### Instruction
Show each line of the material that contains the word "blue".

----

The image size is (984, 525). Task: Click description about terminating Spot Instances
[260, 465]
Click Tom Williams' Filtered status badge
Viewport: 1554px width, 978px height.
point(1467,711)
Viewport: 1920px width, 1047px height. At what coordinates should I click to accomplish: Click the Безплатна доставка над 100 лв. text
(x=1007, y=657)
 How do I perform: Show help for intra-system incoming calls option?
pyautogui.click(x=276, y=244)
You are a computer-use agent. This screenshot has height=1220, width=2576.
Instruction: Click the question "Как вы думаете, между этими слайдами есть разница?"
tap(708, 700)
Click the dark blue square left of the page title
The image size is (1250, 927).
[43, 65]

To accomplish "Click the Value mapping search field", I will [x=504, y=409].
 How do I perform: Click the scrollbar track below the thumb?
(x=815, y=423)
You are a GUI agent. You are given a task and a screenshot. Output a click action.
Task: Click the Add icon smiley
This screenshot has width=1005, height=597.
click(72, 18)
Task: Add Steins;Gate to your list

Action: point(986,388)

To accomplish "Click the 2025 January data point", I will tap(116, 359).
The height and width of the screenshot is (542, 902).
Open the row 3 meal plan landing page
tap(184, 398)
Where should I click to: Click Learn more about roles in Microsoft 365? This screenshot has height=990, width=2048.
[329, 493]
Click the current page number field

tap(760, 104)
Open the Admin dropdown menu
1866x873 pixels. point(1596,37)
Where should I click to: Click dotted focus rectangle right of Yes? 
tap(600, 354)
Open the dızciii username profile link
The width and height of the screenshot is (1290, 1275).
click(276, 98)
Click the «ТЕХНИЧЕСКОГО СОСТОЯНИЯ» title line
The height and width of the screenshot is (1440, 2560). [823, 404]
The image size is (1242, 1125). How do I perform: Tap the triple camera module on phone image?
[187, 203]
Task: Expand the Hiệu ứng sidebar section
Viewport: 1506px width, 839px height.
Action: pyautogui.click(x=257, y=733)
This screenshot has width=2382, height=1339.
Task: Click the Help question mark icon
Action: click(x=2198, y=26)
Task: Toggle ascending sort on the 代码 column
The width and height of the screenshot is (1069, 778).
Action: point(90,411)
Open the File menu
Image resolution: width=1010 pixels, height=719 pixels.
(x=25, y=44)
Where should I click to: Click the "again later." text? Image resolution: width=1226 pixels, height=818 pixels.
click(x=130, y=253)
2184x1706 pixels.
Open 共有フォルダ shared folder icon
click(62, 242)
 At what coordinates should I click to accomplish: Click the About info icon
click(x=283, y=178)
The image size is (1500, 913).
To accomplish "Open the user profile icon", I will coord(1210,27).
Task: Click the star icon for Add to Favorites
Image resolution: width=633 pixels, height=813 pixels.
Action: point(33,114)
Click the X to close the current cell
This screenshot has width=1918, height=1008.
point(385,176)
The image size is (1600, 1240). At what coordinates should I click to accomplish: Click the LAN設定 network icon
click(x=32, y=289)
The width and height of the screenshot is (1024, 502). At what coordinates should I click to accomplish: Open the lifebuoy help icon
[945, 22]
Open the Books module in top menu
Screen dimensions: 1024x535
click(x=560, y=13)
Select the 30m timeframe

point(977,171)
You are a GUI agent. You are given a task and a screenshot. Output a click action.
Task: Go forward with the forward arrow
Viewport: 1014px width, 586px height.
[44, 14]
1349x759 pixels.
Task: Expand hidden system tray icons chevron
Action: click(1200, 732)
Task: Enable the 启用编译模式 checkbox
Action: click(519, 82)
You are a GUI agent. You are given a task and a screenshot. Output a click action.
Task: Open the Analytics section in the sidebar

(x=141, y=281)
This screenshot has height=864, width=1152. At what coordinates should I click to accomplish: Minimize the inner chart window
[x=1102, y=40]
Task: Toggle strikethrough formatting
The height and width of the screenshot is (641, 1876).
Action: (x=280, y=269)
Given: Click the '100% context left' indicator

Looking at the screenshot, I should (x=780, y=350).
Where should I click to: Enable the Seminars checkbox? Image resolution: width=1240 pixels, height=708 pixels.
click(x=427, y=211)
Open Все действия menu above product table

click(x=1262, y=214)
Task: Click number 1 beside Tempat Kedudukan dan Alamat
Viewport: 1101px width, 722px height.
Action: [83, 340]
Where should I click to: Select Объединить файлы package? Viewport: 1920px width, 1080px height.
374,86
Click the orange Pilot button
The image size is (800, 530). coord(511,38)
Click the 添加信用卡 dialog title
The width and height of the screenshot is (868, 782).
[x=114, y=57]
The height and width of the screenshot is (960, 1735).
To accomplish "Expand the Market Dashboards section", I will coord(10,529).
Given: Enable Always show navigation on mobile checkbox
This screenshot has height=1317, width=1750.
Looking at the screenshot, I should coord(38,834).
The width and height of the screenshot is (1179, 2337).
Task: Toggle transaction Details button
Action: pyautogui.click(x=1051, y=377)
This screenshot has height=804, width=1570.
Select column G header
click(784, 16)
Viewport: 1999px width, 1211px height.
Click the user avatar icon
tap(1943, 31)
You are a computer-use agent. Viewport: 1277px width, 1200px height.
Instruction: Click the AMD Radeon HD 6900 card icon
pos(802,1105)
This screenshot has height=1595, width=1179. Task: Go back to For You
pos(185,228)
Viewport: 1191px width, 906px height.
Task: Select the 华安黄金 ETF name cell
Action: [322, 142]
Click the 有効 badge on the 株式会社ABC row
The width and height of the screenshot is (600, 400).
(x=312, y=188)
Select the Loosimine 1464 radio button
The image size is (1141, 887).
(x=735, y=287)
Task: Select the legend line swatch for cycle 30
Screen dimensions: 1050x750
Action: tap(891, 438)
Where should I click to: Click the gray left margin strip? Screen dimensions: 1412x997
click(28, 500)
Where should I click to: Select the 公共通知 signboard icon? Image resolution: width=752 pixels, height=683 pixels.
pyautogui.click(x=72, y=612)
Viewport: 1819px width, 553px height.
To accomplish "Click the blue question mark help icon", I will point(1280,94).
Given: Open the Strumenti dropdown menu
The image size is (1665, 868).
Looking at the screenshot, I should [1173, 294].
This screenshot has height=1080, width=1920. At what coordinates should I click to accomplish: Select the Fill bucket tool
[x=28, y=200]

----

### Answer
Click the dark blue square left of the page title
To accomplish "Click the blue question mark help icon", I will point(1280,94).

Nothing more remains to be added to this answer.